Running Without Technology
January 15, 2018
I ran cross country in high school and college, and for more than ten years post-college I did not rely on technology for running. Sure there was a coach with a stopwatch for interval training, but the majority of miles were spent blissfully running while talking with friends and teammates. During competition back then we would run race paced efforts without ever checking a watch.
Fast forward to today, and everyone is wearing a watch and regularly checks pace, heart rate and now power. At the end of the run, all the data is downloaded to an app where you can analyze it and check progress. Is our data-driven run leading to better performance? Fitness? Satisfaction? It depends. If you are an elite runner trying to go under 2 hours in the marathon, then yes, bring on the data. However, the percentage of the population with the capability to go under 2 hours is less than one percent.
For everyone else, there are significant advantages to running without technology. Technology has cut off our connection to our natural external surroundings and our internal, intuitive connection to our body. Strip away the technology and make your run mindful; a moving meditation.
The first advantage when you take away technology is the ability to connect with your environment. We can then focus on our surroundings and the elements- taking in a beautiful view, the sun, wind and terrain beneath our feet. Run for the pure joy of the experience.
A second advantage is an internal focus. Without technology, our pace is determined by feel and awareness of our movement in space. Top performance driven runners do not need to look at a watch, they intuitively know their pace and the right effort.
So, how to do it? Start out by running a familiar route and leave the watch, phone, music, at home. Over the first half of the run make the focus external and take it all in- from your soundings to the tactile sensations of sun and wind. Be in the moment, be mindful.
Over the second half of the run turn your focus inward. How do you feel? Can you carry on a conversation with others? What is your posture like? Do you have a slight forward lean or are you upright? Is your arm swing efficient? Does your leg turnover feel natural? This internally focused check can become an intuitive means of improving performance through better run mechanics over the later part of the run or race. Top runners utilize the check to maximize performance. Form is the first thing to go when muscles fatigue.

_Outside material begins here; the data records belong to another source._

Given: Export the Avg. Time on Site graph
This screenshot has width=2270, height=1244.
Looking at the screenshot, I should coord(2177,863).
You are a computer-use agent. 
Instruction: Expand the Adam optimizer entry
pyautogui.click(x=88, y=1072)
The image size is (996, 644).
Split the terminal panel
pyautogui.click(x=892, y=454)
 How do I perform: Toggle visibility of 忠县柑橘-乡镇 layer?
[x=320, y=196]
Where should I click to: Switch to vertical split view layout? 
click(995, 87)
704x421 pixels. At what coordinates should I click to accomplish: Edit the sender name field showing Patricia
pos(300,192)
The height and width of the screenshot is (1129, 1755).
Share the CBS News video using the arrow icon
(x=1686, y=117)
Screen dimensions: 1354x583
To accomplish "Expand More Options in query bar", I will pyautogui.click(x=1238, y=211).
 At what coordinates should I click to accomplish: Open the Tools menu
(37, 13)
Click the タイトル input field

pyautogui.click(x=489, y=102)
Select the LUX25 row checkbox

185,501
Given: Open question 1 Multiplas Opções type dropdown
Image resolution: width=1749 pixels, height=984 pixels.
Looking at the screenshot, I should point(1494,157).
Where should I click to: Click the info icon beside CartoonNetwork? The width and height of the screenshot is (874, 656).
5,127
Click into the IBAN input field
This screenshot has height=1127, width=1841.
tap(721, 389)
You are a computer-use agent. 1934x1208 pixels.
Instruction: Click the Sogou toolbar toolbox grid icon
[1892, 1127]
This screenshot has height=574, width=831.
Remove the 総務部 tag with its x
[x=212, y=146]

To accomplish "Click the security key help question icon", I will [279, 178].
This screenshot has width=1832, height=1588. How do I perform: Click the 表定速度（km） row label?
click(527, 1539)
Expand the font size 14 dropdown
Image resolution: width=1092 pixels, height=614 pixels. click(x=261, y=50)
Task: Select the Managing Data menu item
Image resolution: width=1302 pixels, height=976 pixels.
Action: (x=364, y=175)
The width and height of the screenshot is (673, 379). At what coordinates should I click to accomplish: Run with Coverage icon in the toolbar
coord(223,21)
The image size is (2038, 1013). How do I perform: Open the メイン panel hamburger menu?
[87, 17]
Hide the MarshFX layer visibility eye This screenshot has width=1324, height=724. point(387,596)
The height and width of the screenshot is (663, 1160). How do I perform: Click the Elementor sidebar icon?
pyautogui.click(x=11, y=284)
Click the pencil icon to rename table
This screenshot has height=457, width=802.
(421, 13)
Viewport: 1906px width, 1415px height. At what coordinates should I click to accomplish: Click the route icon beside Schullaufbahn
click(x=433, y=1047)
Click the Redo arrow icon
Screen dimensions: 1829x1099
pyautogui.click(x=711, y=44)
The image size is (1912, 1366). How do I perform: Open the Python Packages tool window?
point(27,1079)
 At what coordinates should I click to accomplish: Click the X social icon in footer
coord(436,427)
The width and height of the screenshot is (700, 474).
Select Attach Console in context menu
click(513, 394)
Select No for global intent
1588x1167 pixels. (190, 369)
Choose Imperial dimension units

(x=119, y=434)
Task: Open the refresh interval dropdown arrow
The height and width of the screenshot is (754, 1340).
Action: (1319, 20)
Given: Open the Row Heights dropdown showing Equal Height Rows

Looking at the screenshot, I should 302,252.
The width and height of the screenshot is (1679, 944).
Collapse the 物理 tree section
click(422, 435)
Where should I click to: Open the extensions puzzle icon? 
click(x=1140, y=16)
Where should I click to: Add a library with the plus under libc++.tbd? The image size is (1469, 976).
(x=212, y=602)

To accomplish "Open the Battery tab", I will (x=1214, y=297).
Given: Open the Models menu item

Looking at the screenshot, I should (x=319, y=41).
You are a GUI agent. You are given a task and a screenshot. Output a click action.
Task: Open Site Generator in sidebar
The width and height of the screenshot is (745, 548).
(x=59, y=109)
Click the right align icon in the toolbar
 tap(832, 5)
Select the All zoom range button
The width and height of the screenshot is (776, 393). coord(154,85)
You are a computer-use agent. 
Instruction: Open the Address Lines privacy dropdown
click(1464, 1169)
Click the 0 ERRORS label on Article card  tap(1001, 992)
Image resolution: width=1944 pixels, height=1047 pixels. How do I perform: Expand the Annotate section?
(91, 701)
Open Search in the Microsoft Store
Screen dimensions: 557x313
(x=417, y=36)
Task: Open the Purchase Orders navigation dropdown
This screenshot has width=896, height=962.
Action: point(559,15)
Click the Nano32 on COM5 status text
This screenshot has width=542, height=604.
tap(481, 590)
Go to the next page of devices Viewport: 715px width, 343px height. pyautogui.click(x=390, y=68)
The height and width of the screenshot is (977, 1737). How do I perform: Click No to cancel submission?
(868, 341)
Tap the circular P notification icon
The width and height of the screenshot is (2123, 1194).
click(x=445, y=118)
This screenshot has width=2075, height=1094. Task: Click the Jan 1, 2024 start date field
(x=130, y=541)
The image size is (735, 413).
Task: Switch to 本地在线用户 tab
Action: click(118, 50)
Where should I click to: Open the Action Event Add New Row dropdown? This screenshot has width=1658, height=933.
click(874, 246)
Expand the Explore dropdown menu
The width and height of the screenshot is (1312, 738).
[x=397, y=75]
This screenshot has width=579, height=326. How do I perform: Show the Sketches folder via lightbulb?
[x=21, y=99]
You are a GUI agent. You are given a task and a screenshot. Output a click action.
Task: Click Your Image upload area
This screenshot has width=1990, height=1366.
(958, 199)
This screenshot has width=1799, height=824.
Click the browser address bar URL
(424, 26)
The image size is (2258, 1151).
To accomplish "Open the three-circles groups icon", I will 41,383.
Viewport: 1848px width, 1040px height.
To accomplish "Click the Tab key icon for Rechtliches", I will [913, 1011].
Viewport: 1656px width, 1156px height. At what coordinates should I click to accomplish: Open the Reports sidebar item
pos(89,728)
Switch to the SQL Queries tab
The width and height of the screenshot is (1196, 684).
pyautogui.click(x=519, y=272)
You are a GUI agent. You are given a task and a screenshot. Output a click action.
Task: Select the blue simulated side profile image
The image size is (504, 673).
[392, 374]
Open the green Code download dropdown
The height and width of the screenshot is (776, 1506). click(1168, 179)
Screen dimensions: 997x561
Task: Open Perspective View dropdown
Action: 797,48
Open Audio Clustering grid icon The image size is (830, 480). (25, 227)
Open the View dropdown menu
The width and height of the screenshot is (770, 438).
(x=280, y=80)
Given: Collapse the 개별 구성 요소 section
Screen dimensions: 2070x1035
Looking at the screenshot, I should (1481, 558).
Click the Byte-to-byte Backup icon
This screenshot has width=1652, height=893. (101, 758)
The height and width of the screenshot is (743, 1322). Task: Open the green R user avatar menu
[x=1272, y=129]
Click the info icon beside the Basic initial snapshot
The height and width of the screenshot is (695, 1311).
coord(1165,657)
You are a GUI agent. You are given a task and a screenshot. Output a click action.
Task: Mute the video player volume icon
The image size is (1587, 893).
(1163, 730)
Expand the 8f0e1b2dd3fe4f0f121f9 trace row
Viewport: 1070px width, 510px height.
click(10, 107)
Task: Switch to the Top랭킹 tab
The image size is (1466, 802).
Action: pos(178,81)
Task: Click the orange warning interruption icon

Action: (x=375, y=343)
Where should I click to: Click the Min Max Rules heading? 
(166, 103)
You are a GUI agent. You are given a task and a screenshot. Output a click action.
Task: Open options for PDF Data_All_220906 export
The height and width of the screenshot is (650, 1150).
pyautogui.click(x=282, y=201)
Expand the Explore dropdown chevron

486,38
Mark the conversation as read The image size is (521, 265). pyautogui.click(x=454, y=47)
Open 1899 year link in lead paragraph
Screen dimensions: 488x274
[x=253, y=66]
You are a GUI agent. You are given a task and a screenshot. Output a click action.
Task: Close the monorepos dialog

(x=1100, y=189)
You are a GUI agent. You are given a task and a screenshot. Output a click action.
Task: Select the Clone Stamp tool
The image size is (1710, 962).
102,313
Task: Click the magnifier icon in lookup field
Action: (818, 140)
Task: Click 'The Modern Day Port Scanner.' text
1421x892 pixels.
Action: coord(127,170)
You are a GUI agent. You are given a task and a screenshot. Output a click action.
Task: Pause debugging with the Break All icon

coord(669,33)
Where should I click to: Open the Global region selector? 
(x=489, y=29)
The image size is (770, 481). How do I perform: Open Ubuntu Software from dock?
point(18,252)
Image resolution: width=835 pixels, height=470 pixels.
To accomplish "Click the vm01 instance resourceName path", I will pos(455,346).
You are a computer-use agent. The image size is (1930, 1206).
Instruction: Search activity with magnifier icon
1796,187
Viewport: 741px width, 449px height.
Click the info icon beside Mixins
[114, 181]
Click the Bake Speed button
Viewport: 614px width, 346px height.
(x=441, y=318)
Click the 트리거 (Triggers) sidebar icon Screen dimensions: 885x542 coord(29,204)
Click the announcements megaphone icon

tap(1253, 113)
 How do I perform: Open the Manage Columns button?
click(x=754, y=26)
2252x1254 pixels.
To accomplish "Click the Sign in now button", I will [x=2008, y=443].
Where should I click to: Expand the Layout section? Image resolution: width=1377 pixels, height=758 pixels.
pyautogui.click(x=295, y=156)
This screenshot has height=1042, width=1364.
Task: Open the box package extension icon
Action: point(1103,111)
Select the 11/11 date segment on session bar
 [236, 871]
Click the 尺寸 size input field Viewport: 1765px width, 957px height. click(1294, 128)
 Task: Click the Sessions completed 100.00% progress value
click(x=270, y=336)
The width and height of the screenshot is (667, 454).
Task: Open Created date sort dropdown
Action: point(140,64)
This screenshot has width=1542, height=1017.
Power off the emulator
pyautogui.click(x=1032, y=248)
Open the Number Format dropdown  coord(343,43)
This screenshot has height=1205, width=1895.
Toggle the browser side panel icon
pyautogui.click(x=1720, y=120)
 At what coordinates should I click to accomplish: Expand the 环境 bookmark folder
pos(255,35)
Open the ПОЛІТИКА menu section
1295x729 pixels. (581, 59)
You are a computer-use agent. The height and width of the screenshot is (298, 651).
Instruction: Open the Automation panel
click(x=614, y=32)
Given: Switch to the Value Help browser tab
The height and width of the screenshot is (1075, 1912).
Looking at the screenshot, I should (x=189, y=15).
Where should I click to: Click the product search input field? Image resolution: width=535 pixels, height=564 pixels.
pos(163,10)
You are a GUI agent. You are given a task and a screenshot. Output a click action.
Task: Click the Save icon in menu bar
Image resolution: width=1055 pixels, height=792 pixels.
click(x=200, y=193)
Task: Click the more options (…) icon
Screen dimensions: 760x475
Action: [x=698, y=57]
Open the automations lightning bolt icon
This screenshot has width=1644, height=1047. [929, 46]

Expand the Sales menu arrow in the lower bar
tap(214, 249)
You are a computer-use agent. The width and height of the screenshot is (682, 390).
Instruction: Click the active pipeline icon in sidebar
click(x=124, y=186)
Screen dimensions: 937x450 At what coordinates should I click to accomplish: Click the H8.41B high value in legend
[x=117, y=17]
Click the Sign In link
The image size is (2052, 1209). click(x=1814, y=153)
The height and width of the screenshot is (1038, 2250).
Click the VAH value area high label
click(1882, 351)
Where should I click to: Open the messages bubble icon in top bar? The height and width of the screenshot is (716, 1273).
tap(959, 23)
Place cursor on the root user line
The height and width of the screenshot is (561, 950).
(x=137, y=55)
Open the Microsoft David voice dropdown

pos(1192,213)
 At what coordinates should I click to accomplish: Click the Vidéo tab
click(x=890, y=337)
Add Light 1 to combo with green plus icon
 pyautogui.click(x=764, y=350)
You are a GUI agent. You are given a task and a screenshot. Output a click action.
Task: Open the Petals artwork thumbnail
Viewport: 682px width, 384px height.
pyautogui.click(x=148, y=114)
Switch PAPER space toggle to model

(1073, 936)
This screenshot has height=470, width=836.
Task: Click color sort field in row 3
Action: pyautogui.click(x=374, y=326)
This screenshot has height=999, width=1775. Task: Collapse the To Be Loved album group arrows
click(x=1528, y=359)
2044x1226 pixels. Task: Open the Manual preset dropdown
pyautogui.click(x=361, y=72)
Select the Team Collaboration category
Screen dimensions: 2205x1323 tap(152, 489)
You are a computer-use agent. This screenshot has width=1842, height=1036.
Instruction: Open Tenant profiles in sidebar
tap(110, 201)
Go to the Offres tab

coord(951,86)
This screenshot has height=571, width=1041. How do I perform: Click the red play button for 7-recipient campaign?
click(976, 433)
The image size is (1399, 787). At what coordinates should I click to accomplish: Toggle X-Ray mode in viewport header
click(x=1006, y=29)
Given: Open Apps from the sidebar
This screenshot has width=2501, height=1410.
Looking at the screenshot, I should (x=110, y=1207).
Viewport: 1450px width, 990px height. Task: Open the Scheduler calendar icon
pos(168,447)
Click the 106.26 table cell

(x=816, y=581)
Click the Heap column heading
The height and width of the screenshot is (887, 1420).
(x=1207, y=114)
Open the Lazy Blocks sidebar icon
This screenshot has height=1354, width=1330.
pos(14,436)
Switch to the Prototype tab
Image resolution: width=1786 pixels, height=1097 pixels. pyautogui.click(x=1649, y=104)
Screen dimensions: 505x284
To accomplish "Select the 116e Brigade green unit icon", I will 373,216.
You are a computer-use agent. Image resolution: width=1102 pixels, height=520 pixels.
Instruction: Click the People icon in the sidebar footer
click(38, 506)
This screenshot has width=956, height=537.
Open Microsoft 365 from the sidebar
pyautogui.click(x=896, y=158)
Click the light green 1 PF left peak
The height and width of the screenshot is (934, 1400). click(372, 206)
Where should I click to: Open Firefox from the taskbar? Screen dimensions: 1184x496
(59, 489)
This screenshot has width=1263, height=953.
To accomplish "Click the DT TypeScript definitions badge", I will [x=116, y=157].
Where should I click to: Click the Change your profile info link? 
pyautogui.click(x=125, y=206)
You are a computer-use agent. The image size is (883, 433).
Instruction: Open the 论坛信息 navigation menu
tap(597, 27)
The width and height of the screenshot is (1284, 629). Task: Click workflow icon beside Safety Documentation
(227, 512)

A great way to develop a sense of the rate of perceived exertion (RPE), is to come up with a score from 1 to 10 for each run. Initially, your first two weeks of running without technology should be at an easy effort developing a mindful external and internal focus. This is your base feel-good run. You may score this run as a 3 or 4 on a scale of 10.
After two weeks, add in a weekly run that is variable in pace based on RPE. Start out the run at your base RPE say a 3, then add in some efforts at 5, 6, 7 RPE. Between each effort, return to your base RPE of 3. Go by feel.
You can do this with repeat hill runs or high-intensity sprint efforts as well. The key is to rate your perceived exertion for each run or effort. To solidify your ability to rate each run or effort, keep a journal. For each journal entry, enter the time duration of the run and any subjective details that may have influenced RPE, like wind and heat. After a month you will have a solid gauge of effort (or RPE) becoming mindful and connected with the world on your runs.